The real test of AI agents isn't how well they chat — it's whether they can automate the messy, offline workflows that still run most of the economy.

The Summary

  • Ciridae raised $20M seed led by Accel to build AI agents for "real economy" businesses like HVAC companies, plumbers, and electricians
  • Founders are ex-Apple and a16z operators targeting the 90% of businesses that don't have engineering teams or API integrations
  • The pitch: AI agents that handle scheduling, dispatch, invoicing, and customer communication for industries still running on phone calls and spreadsheets

The Signal

Ciridae is betting on a market thesis most AI companies ignore: the real economy doesn't run on APIs.

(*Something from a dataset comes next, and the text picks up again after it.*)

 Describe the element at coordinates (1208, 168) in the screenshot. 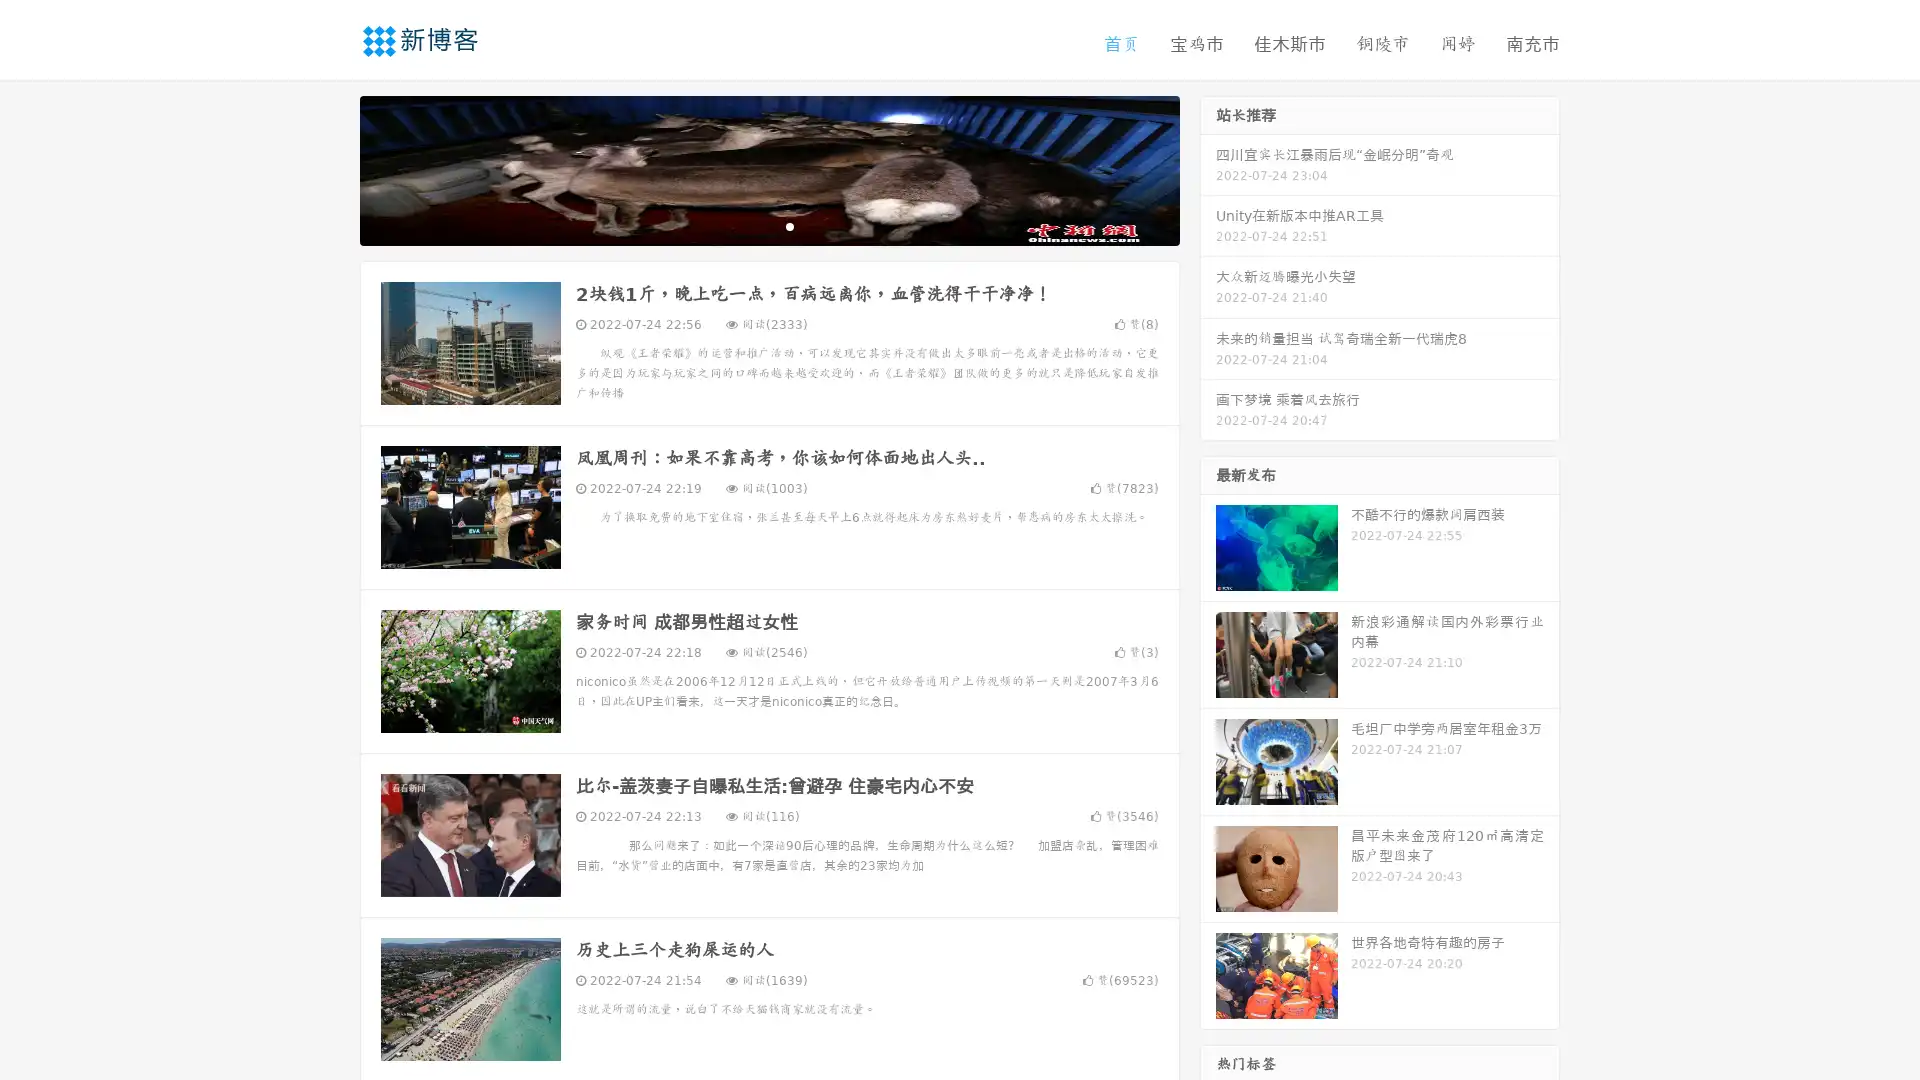

I see `Next slide` at that location.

It runs on phone calls, paper invoices, and technicians driving to job sites. Co-founder Sarah Chen, who spent six years at Apple building enterprise tools, watched this gap firsthand. "Every AI demo I see assumes clean data, structured workflows, and an engineering team on the other end," she told Fortune. "That's maybe 10% of businesses."

The company is starting with home services — HVAC, plumbing, electrical — where the average business has five to twenty employees, zero developers, and workflows that look the same as they did in 1995. Ciridae's agents handle the full loop: answer inbound calls, check technician availability, schedule appointments, send invoices, and follow up on payment. No API required. The agent listens to how the business already operates, then mimics it.

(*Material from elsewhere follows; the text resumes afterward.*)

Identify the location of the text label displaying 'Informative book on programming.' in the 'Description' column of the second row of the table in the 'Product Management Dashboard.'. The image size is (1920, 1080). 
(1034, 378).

"The average plumber doesn't need an AI coding assistant. They need an AI office manager who works 24/7 and never calls in sick."

Key traction signals:

  • Closed $20M seed from Accel, a16z, and General Catalyst before public launch
  • Beta customers report 40% reduction in missed appointments and 3x faster payment collection
  • Founders include Chen (Apple), Marcus Liu (a16z growth team), and Tom Reeves (ex-ServiceTitan)

The timing matters. Agent frameworks like LangChain and AutoGPT made it cheap to build vertical AI agents, but most startups went after white-collar work: sales emails, meeting notes, data analysis. Ciridae is going the opposite direction. They're targeting industries where labor shortages are acute, margins are thin, and any efficiency gain drops straight to the bottom line. A plumber who can take twice as many calls without hiring a dispatcher just got a raise.

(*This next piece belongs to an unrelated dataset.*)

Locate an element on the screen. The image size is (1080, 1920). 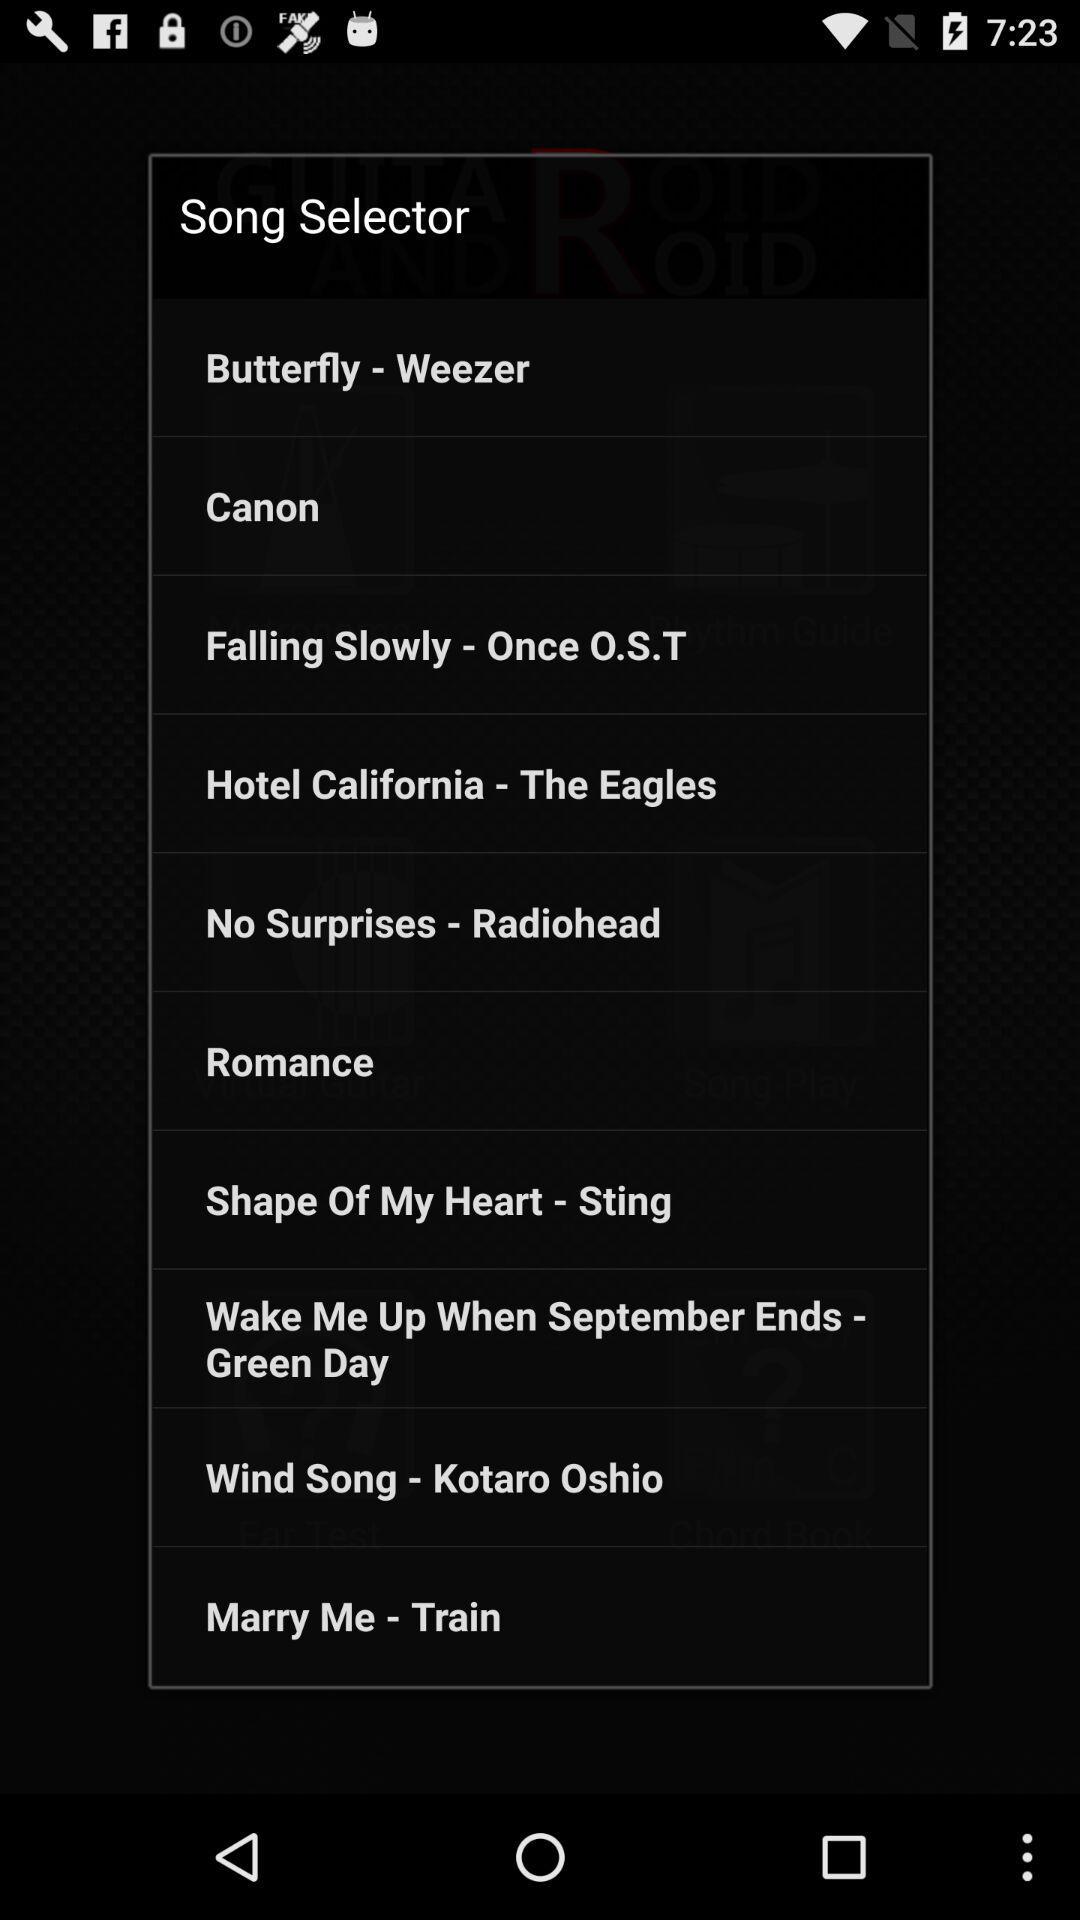
the app above the romance icon is located at coordinates (406, 921). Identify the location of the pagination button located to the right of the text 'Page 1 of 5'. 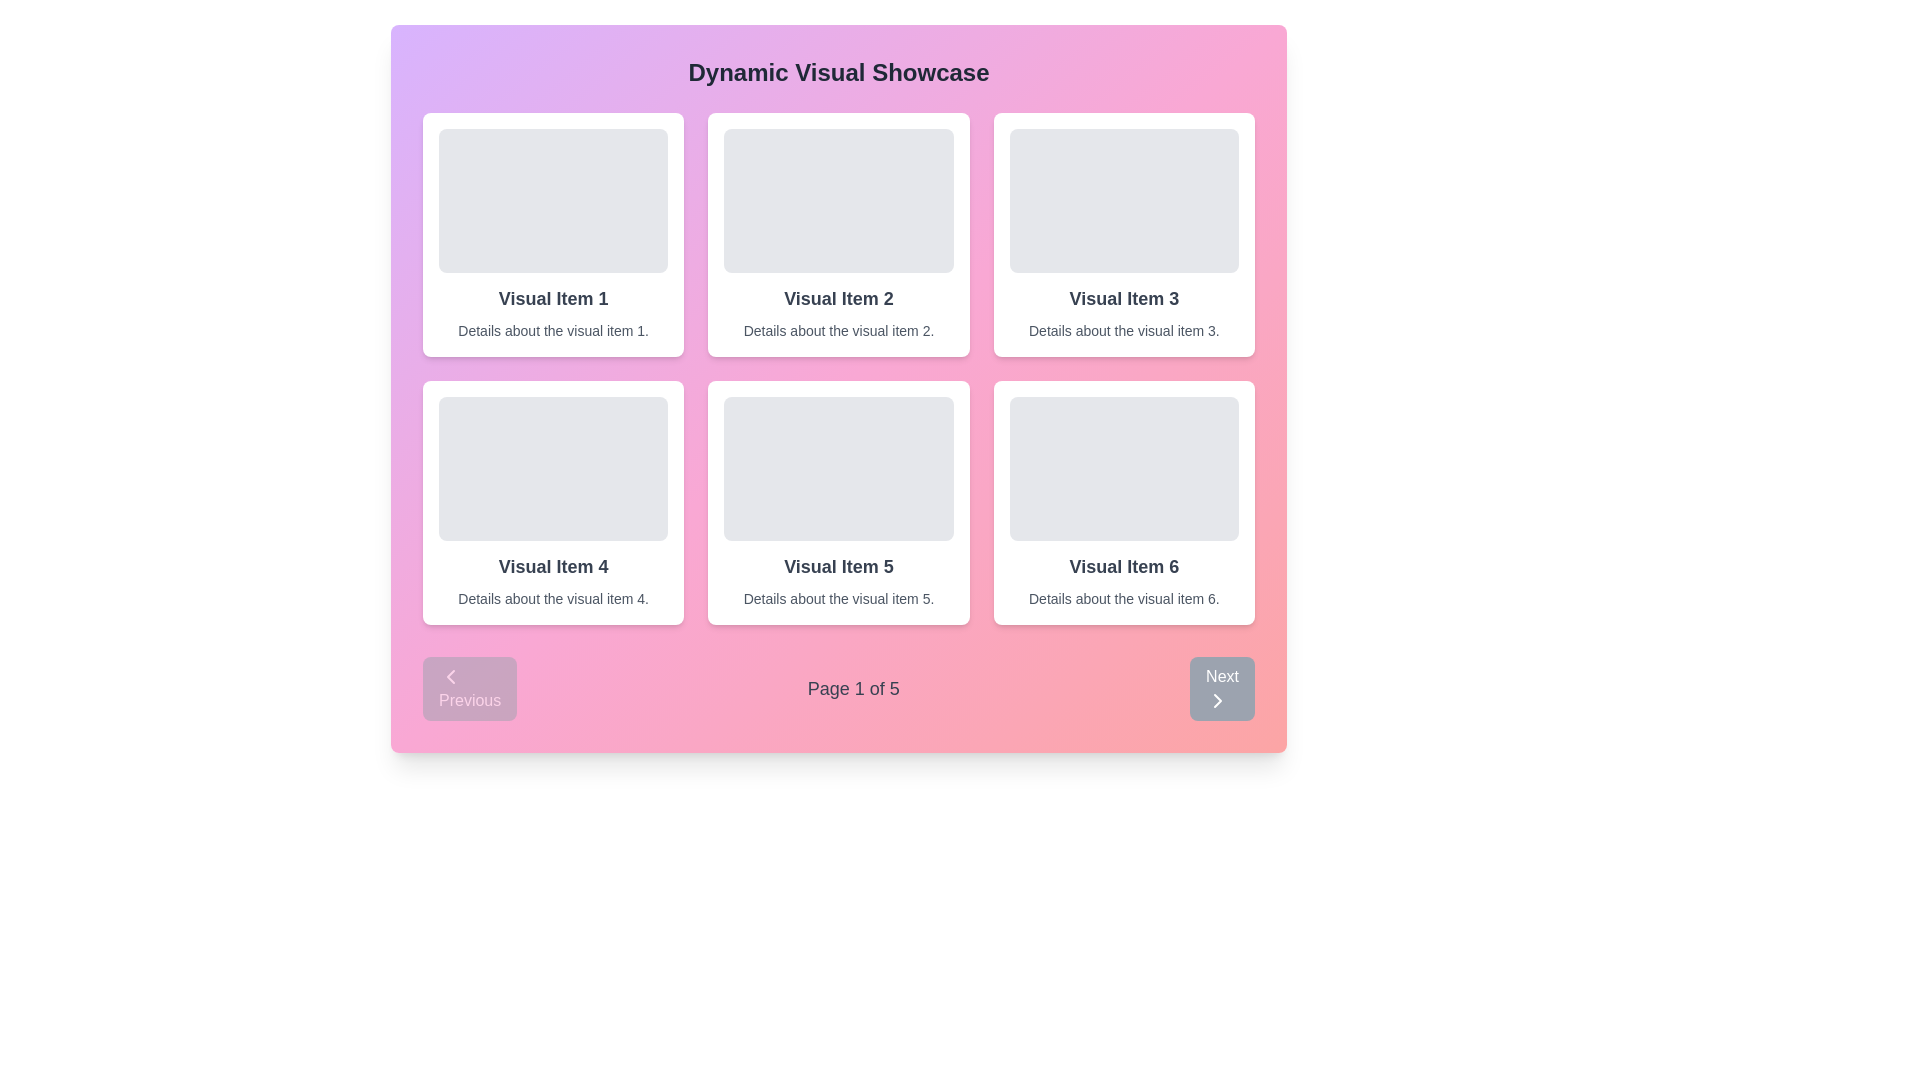
(1221, 688).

This isn't a consumer play. It's B2B infrastructure for the businesses that fix your toilet, install your AC, and rewire your house. Unsexy, high-margin, and massive. According to the U.S. Census Bureau, there are 33 million small businesses in America. Most of them look nothing like a tech company. Ciridae is building for them.

The Implication

The next wave of AI agents won't be trained on GitHub repos or Slack transcripts. They'll be trained on dispatch logs, customer voicemails, and handwritten invoices. If Ciridae delivers, they'll prove that the biggest AI opportunity isn't replacing knowledge workers — it's augmenting the people who keep the physical world running.

Watch for copycats in adjacent verticals: landscaping, pest control, auto repair. The playbook is the same everywhere. And if this works, the "real economy" might leapfrog tech companies in agent adoption. They have less to unlearn.